This is all over Fox right now, and local radio. Saw it on CNN too. The intell for this operation began 4 years ago (thats 2007, under GWB). It was gathered from detainees. Yep, thats Gitmo. It was gathered 4 yrs ago, at Gitmo, under GWB, using enhanced interrogation, aka "torture". That intell, as reported, led to a relative speaking of some strange, massive house with 18 feet walls being built in Pakistan. That led to them discussing some new family living there, matching Osama Bin Laden's info. That 4 year long investigation, accomplished through detainee interrogation, Gitmo, and 2 different presidents, led to this.
Yes. Libs are right. Close Gitmo. End interrogation. Thank goodness Bush, AND Obama, didn't listen to their whining.
Its funny not one liberal can address your point.
Bush's "torture" system helped prevent several attacks and helped in locating OBL.
But these rabid liberals can only view events in a political prism and how it will make Obama look.
All they can do is rant and rave "Obama got him", all while completely ignoring the fact that the military has been using the same techniques for gathering information.
I'll address it.
First of all, there's bucs-0's ASSumption the information was gained by torture, which BTW, the right has always denied as occurring. It most likely was gained by conventional interrogation techniques, which provide reliable results.

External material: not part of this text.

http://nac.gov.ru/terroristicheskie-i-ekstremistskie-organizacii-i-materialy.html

Second, I will quote the man who headed the team of interrogators who successfully hunted down Abu Musab al-Zarqawi, the leader of al-Qaeda in Iraq and the mastermind of the campaign of suicide bombings that had helped plunge Iraq into civil war.
A)
Torture doesn't work
"Torture is extremely ineffective, and it's counterproductive to what we're trying to accomplish," he told reporters. "When we torture somebody, it hardens their resolve," Alexander explained. "The information that you get is unreliable ... And even if you do get reliable information, you're able to stop a terrorist attack, Al-Qaeda's then going to use the fact that we torture people to recruit new members." Alexander says torture techniques used in Iraq consistently failed to produce actionable intelligence and that methods outlined in the US Army Field Manual, which rest on confidence building, consistently worked and gave the interrogators access to critical information.
B)
Torture and abuse cost American lives.
I learned in Iraq that the No. 1 reason foreign fighters flocked there to fight were the abuses carried out at Abu Ghraib and Guantanamo. Our policy of torture was directly and swiftly recruiting fighters for al-Qaeda in Iraq. The large majority of suicide bombings in Iraq are still carried out by these foreigners. They are also involved in most of the attacks on U.S. and coalition forces in Iraq. It's no exaggeration to say that at least half of our losses and casualties in that country have come at the hands of foreigners who joined the fray because of our program of detainee abuse. The number of U.S. soldiers who have died because of our torture policy will never be definitively known, but it is fair to say that it is close to the number of lives lost on Sept. 11, 2001. How anyone can say that torture keeps Americans safe is beyond me -- unless you don't count American soldiers as Americans.